TCH marshals no argument as to the first, second or fourth elements. Rather, it fixes on the third, maintaining that an employee who resigns voluntarily cannot claim that she has suffered an adverse employment action. (See Doc. 19 PAGEID 131–132, Doc. 29 PAGEID 1091). But, as previously discussed, whether Harris voluntarily resigned is a disputed issue of material fact. Summary judgment, therefore, will be denied as to this count.

→ **Exercise set**:
[1] Please return the part of the court excerpt on Harris's resignation that begins at the words "TCH marshals no" and stops after "to this count.", copied word for word.
[2] Shorten the paragraph of the court excerpt on Harris's resignation that opens "TCH marshals no argument," keeping its main facts.
[3] Continue the court excerpt on Harris's resignation, starting after its last sentence.

→ **Supplied data**:
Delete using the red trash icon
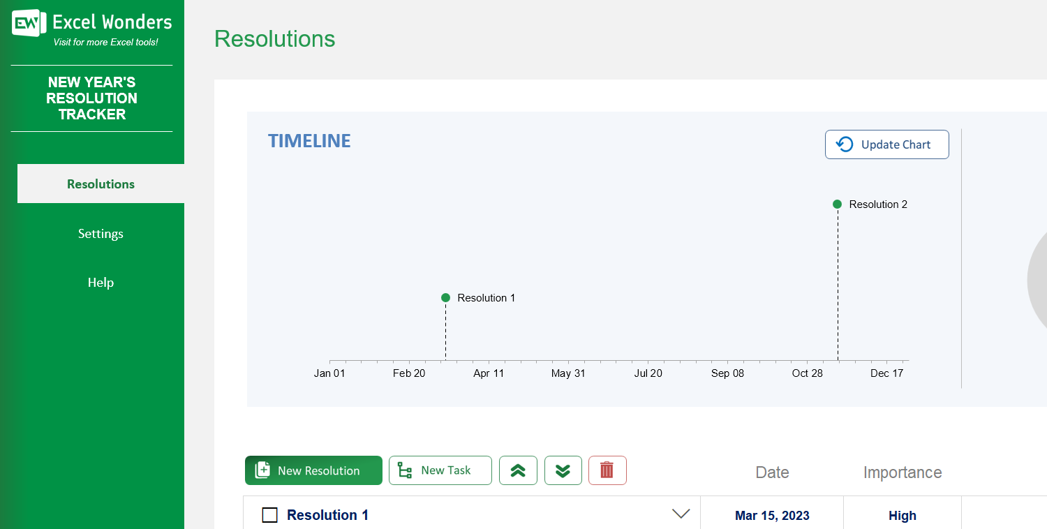 coord(607,470)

→ **Answers for this exercise**:
[1]
TCH marshals no argument as to the first, second or fourth elements. Rather, it fixes on the third, maintaining that an employee who resigns voluntarily cannot claim that she has suffered an adverse employment action. (See Doc. 19 PAGEID 131–132, Doc. 29 PAGEID 1091). But, as previously discussed, whether Harris voluntarily resigned is a disputed issue of material fact. Summary judgment, therefore, will be denied as to this count.

[2] TCH does not dispute the first, second, or fourth elements. It challenges only the third, arguing that an employee who voluntarily resigns cannot claim an adverse employment action (Doc. 19 PAGEID 131–132, Doc. 29 PAGEID 1091). Whether Harris resigned voluntarily is a disputed issue of material fact, so summary judgment on this count is denied.

[3]
Failure to accommodate. “[F]ailing to make a reasonable accommodation falls within the ADA’s definition of ‘discrimination.’” Kleiber v. Honda of Am. Mfg., Inc., 485 F.3d 862, 868 (6th Cir. 2007) (citing 42 U.S.C. §12112(b)(5)(A)).29 Even so, a plaintiff still must meet the “threshold burden” of showing that she is a “disabled” individual within the meaning of the ADA. Perry v. Am. Red Cross Blood Servs., No. 3-13-1146, 2015 WL 1401058, at *2 (M.D. Tenn. Mar. 26, 2015), aff’d on other grounds, 651 F. App’x 317 (6th Cir. 2016). If a plaintiff has no disability, an employer cannot be liable “for discrimination because of it or failure to accommodate it.” Id. (all emphasis added). Because Harris has failed to establish that she suffers from a disability as defined by the ADA, she cannot
proceed on a failure to accommodate claim. See Moore, 2025 WL 3025607, at *8.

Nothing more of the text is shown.